Return all the data verbatim but without images.

━━━━━ Records for the exercise

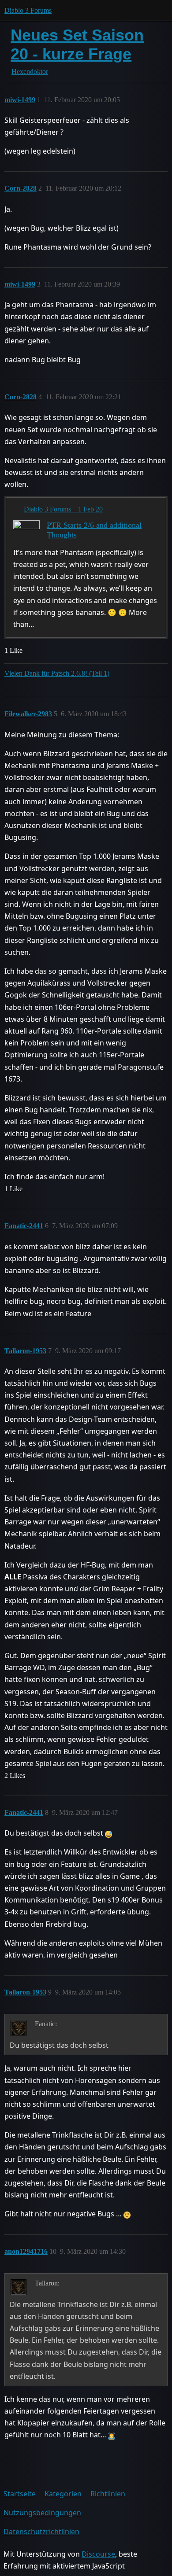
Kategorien (63, 2494)
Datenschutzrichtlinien (41, 2531)
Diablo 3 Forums (28, 10)
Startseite (20, 2494)
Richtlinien (107, 2494)
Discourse (98, 2554)
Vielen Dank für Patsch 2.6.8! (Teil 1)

━━━━━━━━━━

→ **Solved problem**:
Kategorien (63, 2494)
Datenschutzrichtlinien (41, 2531)
Diablo 3 Forums (28, 10)
Startseite (20, 2494)
Richtlinien (107, 2494)
Discourse (98, 2554)
Vielen Dank für Patsch 2.6.8! (Teil 1)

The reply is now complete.